Word-Of-the-Week #678: Satisfaction

August 3, 2017 by  

Satisfaction – the feeling of contentment and fulfillment.

How would you rate your work satisfaction? Do you like your supervisors? Do you feel like a valued member of the team?

This week Doug Williams San Diego UT article offers tips on, “How to stay afloat when your workplace is toxic.” He writes, “Every day, you walk into work expecting the worst. Your once-dream job is a nightmare.

Maybe it’s because your boss is a jerk, incompetent (or both). Or the company keeps downsizing but demands more and more. Maybe that work-life balance human resources once stressed in orientation is as dead as the dodo. Perhaps it’s all of the above, and more.

Dissatisfaction at work is common in the U.S. A Gallup study earlier this year indicated 51 percent of U.S. employees don’t feel connected to their jobs. But for some, dissatisfaction is too mild a term. The same study reports 16 percent of employees are “actively disengaged,” meaning they’re tuned out and miserable. For these people, their workplace is toxic. That stress can impact their physical and mental health, resulting in anxiety, loss of sleep, anger or depression.

Among the signs of a toxic workplace: constant turnover, high absenteeism, lack of positive feedback and growth opportunities, bullying, increased demands and incompetent or abusive leadership.

Catherine Mattice Zundel, a human resources consultant and expert on workplace bullying for Civility Partners in La Mesa, says much of that toxicity comes from employees feeling under duress. She gets emails that say, “I’m in a terrible situation at work. Can you help me?”
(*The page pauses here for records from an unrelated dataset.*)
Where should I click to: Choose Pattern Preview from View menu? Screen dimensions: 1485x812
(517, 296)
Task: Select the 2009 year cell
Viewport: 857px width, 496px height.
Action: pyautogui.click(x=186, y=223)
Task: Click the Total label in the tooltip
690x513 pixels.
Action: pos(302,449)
“Thirty-five percent of the workforce feels bullied on any given day,” she says, citing two studies. Bullying can be in the form of constant, unjust criticism, being yelled at in front of co-workers, becoming the subject of gossip or feeling shunned or insulted by co-workers.

“Workplace bullying runs the gamut from aggressive communication that we can all see and point to and say it’s aggressive, down to passive-aggressive, under-the-radar behaviors that are hard to pinpoint,” says Mattice Zundel.

Mattice Zundel works with companies on culture change. She listens to what employees say while also discussing with executives what they want from their workers. Her goal is to propose changes that transform a toxic work environment to a positive, thriving one. Sometimes that means a complete overhaul, including redefining core values and emphasizing respect while training for better communication and conflict resolution.

But how does an employee cope if the workplace environment doesn’t change? The obvious cure is to leave and find another job, but that’s not always possible. What then?

“If you choose to stay in the workplace, you have to choose to manage the way you think about your workplace,” says Mattice Zundel.

Christy Cassisa, director of WorkLife Integration at UC San Diego’s Center for Mindfulness, says there are strategies for coping, starting with knowing what you can and can’t control. Practicing mindfulness — focusing on being fully aware in the moment without checking out or being reactive or judgmental — can help.

“The first thing to remember, you can only manage yourself,” she says. “You can’t control other people, especially if it’s a manager being the toxic factor. And in terms of managing yourself, really, that’s where mindfulness comes in very powerfully, to help the employee realize what they can control and to let go of what they can’t. Sometimes that letting go of what you can’t control is a huge relief for people.”

This week is all about work/life satisfaction. Do you feel fulfilled and content? Do you have any toxic relationships? Are you trying to control other people?